Only the lines below starting at the one containing "Task: Tick the" and ending at the one containing "1024x391 pixels." belong in the answer, each copied exactly.

### [Data for this task]
****************************************

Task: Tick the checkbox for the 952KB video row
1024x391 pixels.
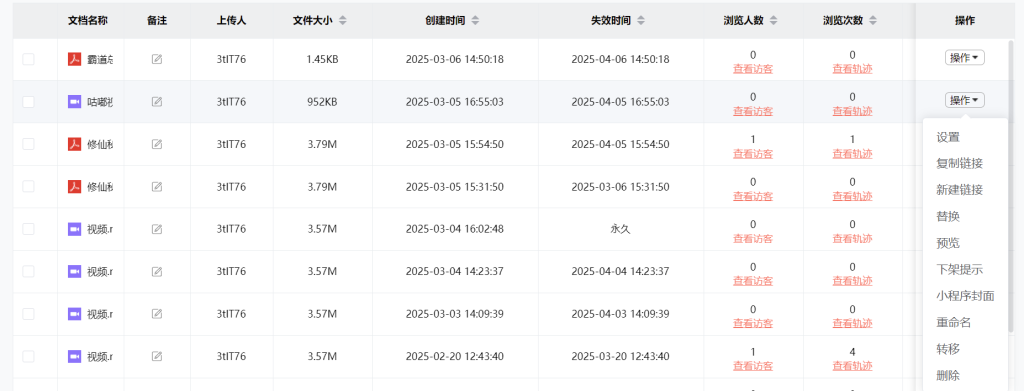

****************************************

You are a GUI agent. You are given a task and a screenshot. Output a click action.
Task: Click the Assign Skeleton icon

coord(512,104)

****************************************

### [Response area]
Task: Tick the checkbox for the 952KB video row
1024x391 pixels.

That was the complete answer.